2.9 KiB
Errors
Errors
$x,y \in \mathds{R}$, using y as a way to approximate x. Then the absolute error of in approximating x w/ y is $e_{abs}(x, y) = |x-y|$.
and the relative error is $e_{rel}(x, y) = \frac{|x-y|}{|x|}$
Table of Errors
(load "../cl/lizfcm.asd")
(ql:quickload 'lizfcm)
(defun eabs (x y) (abs (- x y)))
(defun erel (x y) (/ (abs (- x y)) (abs x)))
(defparameter *u-v* '(
(1 0.99)
(1 1.01)
(-1.5 -1.2)
(100 99.9)
(100 99)
))
(lizfcm.utils:table (:headers '("u" "v" "e_{abs}" "e_{rel}")
:domain-order (u v)
:domain-values *u-v*)
(eabs u v)
(erel u v))
u | v | eabs | erel |
1 | 0.99 | 0.00999999 | 0.00999999 |
1 | 1.01 | 0.00999999 | 0.00999999 |
-1.5 | -1.2 | 0.29999995 | 0.19999997 |
100 | 99.9 | 0.099998474 | 0.0009999848 |
100 | 99 | 1 | 1/100 |
Look at $u \approx 0$ then $v \approx 0$, $e_{abs}$ is better error since $e_{rel}$ is high.
Vector spaces & measures
Suppose we want solutions fo a linear system of the form $Ax = b$, and we want to approximate $x$, we need to find a form of "distance" between vectors in $\mathds{R}^n$
Vector Distances
A norm on a vector space $|| v ||$ is a function from $\mathds{R}^n$ such that:
- $||v|| \geq 0$ for all $v \in \mathds{R}^n$ and $||v|| = \Leftrightarrow v = 0$
- $||cv|| = |c| ||v||$ for all $c \in \mathds{R}, v \in \mathds{R}^n$
- $||x + y|| \leq ||x|| + ||y|| \forall x,y \in \mathds{R}^n$
Example norms:
$||v||_2 = || [v_1, v_2, \dots v_n] || = (v_1^2 + v_2^2 + \dots + v_n^2)^{}^{\frac{1}{2}}$
$||v||_1 = |v_1| + |v_2| + \dots + |v_n|$
$||v||_{\infty} = \text{max}(|v_i|)$ (most restriction)
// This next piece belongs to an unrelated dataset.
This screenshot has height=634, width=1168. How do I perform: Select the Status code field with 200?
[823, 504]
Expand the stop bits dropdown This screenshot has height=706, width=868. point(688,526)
p-norm: $||v||_p = \sum_{i=1}^{h} (|v_i|^p)^{\frac{1}{p}}$
Length
The length of a vector in a given norm is $||v|| \forall v \in \mathds{R}^n$
All norms on finite dimensional vectors are equivalent. Then exist constants $\alpha, \beta > 0 \ni \alpha ||v||_p \leq ||v||_q \leq \beta||v||_p$
Distance
Let $u,v$ be vectors in $\mathds{R}^n$ then the distance is $||u - v||$ by some norm: $e_{abs} = d(v, u) = ||u - v||$
The relative errors is:
$e_{rel} = \frac{||u - v||}{||v||}$
Approxmiating Solutions to $Ax = b$
We define the residual vector $r(x) = b - Ax$
If $x$ is the exact solution, then $r(x) = 0$.
Then we can measure the "correctness" of the approximated solution on the norm of the residual. We want to minimize the norm.
But, $r(y) = b - Ay \approx 0 \nRightarrow y \equiv x$, if $A$ is not invertible.